The radical labor organization, the Industrial Workers of the World (IWW), never recovered from government attacks during World War I. In September 1917, the Justice Department staged massive raids on IWW officers, arresting 169 of its veteran leaders. The administration’s purpose was, as one attorney put it, “very largely to put the IWW out of business.” Many observers thought the judicial system would protect dissenters, but the courts handed down stiff prison sentences to the radical labor organization’s leaders.

Radicals were not the only one to suffer harassment. Robert Goldstein, a motion picture producer, had made a movie about the American Revolution called The Spirit of ’76, before the United States entered the war. When he released the picture after the declaration of war, he was accused of undermining American morale. A judge told him that his depiction of heartless British redcoats caused Americans to question their British allies. He was sentenced to a ten-year prison term and fined $5,000.
During World War, the US government initiate unprecedented efforts to restrict unpatriotic speech. More than 2,000 people were prosecuted under the Espionage and Sedition Acts and about half were convicted.
The Espionage Act made it a crime to convey false information that would interfere with the American military, or promote the success of America’s enemies. It also criminalized any attempts to cause insubordination within the military or willfully obstruct military recruitment or enlistment. The Sedition Act went further, making it illegal to use disloyal, profane, scurrilous or abusive speech about the United States or its symbols, to speak in a way that might impede war production, or support a country with which the U.S. was at war.
In fact, the restrictions imposed on freedom of speech and the press during World War I and the legal cases that challenged them gave rise to the modern conception of the First Amendment as a guarantee of free speech and press freedom.
Music of World War I
Many of Americans’ favorite songs achieved their popularity in wartime, such as “Yankee Doodle” during the Revolution or “Battle Cry of Freedom” during the Civil War. But in no war was music more pervasive than during World War I. The commercial music industry immediately went to work, producing songs for a mass audience.

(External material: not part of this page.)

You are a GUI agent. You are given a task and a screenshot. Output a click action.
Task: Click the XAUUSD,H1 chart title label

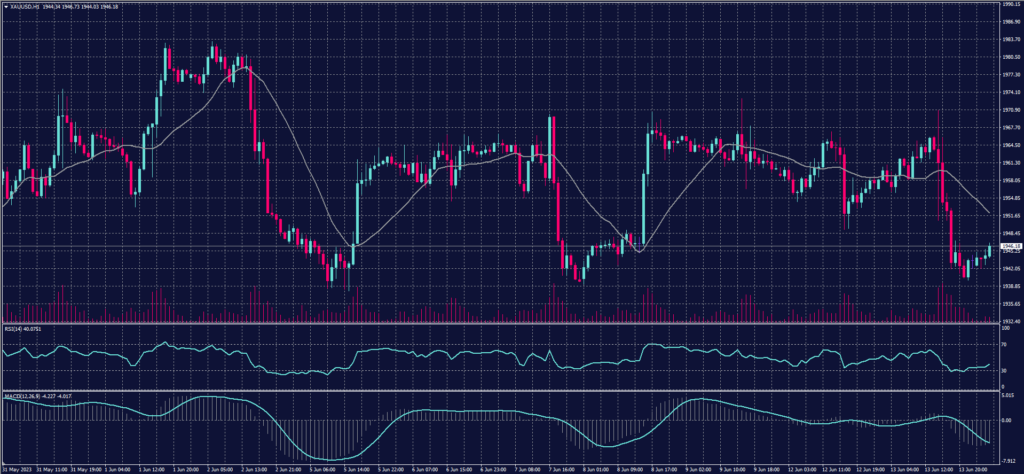[x=22, y=5]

There were antiwar songs, like “I Didn’t Raise My Boy to be a Soldier.” There were morale boosters, like George M. Cohan’s “Over There.” There were also comic songs, like Irving Berlin’s “I Hate to Get Up in the Morning.” Many songs dealt with separation and loss, like “Keep the Home Fires Burning.” Some songs speculated about the war’s longterm impact, like “How Ya Gonna Keep ‘Em Down on the Farm (After They’ve Seen Paree).”